Yeah, KYE sounds like a band who aren't sure what to do. It's not your typical "White Album" type record, which is all over the place but sounds like a fascinating scrapbook; instead, it feels a bit impotent, as the rawer stuff is underplayed by the bigger production values of some songs, and the stranger moments are underplayed by the more simple tracks.

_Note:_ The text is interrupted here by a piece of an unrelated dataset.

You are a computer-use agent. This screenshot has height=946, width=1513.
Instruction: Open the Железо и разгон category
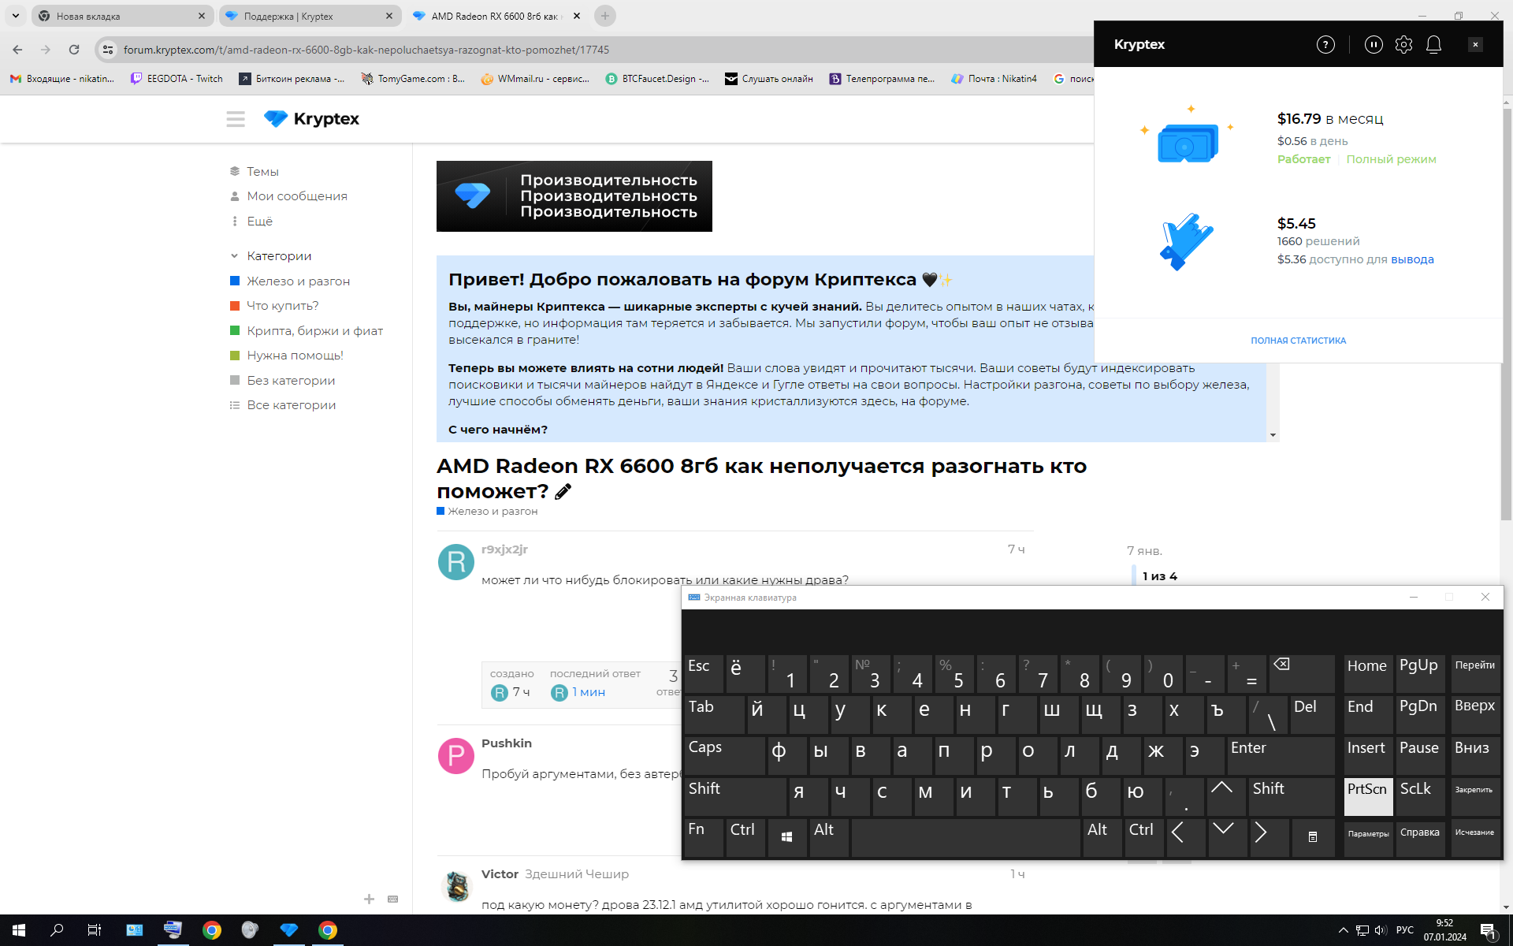(x=298, y=281)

In hindsight, something like RTF/Futurology might have been a better strategy for them at the time: release a relatively poppy record with some of the weirder touches they'd been playing with - So Why So Sad, Year of Purification, Miss Europa Disco Dancer, The Convalescent, etc. - followed a year or so later by a raw rock album
Instead, what they managed was following up their first number one album with a period of five years in which one fairly jumbled album was released, followed by an underwhelming best of which, in itself, was fairly confusing for the fans (proposed and scrapped single releases of Forever Delayed and the Motorcycle Emptiness re-recording); then following that up with an album that a lot of fans hated because it was so far from the Manics they were used to, yet was too late to keep ahold of the mainstream fanbase EMG and TIMTTMY got them.
So yeah, obviously an era where they were unsure of what they were doing. It's a shame, because there are a lot of brilliant songs on KYE, and Lifeblood is a tremendous album for what it is, but they're sadly tainted from the band's perspective. I'm the same with my own music: some stuff I've recorded I can't listen to because it was made during a time of personal and/or artistic difficulty.